Les réseaux sociaux aujourd’hui essayent de reprendre ce rôle de propagande, se faisant vecteurs d’images, de textes et de vidéos. Leur atout est celui de la force et de la puissance de frappe, leur faiblesse est celle de la division. Loin de créer une communauté mondiale et un vaste espace uni et coopératif comme beaucoup le pensait au début, les réseaux sociaux fonctionnent en communautés et

accroissent la création et la séparation de ces communautés. On ne parle pas aux autres, mais aux autres nous-mêmes à l’intérieur de notre réseau social. Les masses ne sont plus touchées de façon aussi directe, même si le poids des mass medias demeure prépondérant.

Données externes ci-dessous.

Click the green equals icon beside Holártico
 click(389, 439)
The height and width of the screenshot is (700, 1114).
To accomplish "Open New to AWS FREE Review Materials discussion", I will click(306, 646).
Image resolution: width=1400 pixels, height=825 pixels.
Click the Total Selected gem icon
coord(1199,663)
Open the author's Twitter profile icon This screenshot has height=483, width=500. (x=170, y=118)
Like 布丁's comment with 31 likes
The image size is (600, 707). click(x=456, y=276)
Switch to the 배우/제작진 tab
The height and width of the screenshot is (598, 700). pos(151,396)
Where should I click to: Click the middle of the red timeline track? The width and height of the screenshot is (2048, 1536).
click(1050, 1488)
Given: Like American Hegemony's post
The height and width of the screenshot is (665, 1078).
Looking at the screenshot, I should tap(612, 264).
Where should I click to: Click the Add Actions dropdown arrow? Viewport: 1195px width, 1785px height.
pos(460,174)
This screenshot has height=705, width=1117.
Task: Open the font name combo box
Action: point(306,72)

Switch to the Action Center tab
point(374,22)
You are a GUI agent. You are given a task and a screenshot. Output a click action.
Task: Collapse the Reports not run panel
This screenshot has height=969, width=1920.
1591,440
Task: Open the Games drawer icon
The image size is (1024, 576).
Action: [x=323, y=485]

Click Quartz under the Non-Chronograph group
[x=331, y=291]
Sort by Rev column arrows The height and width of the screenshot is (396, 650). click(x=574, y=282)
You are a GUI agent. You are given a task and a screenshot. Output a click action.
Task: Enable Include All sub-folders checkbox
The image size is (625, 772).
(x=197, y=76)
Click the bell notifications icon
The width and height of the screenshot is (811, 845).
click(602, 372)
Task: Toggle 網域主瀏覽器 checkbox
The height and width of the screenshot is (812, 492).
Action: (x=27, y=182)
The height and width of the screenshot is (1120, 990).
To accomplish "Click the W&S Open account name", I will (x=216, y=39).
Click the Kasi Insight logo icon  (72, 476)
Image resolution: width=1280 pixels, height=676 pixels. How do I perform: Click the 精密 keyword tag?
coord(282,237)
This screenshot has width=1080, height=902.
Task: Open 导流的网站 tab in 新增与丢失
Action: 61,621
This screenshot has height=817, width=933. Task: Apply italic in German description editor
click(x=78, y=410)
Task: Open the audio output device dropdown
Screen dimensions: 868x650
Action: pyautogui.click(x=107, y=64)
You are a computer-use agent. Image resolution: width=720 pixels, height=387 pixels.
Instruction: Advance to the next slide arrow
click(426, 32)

L’image de la guerre et la parole sur la guerre

L’information et la propagande demeurent des enjeux essentiels de la guerre d’aujourd’hui. En Centrafrique, Français et Russes mènent une lourde guerre d’influence pour s’attacher les bonnes grâces des populations et des gouvernements locaux afin de maintenir leur influence dans le pays. Cela passe notamment par la création de faux comptes Facebook qui délivrent une information positive sur les pays pour lesquels ils travaillent. La Chine a investi les réseaux sociaux, notamment via ses ambassades, pour délivrer des messages offensifs qui tranchent avec le langage timoré et retenu de bon nombre d’ambassadeurs. Les pays financent des chaines de télévision en espérant toucher des populations larges pour les convertir à leurs vues. La France n’est pas en reste avec TV5 Monde et les différents canaux de France24, même si leur efficacité et leur utilité restent à démontrer. À cela s’ajoutent des guerres de communiqués et d’interprétation lors des enquêtes conduites par des organes de l’ONU sur des frappes militaires et des bavures potentielles. Avec là aussi, des conflits d’interprétation, de communication et de diffusion.

La guerre de l’information et de la désinformation est bien évidemment importante, cruciale même, pour les États comme pour les entreprises. Le risque majeur néanmoins est de la faire passer au premier plan et d’oublier que la communication est un outil, non une fin. Inutile de déployer des trésors d’inventivité en propagande si on oublie d’abord de définir un but et un objectif à

atteindre. Richelieu avait certes ses publicistes, mais ils étaient au service d’un objectif précis, favoriser la prise de la Valteline. Sans finalité et sans stratégie, la tactique de la communication n’est rien, tourne rapidement à vide et, même en étant très importante, fini par tourner en rond et par ne toucher personne.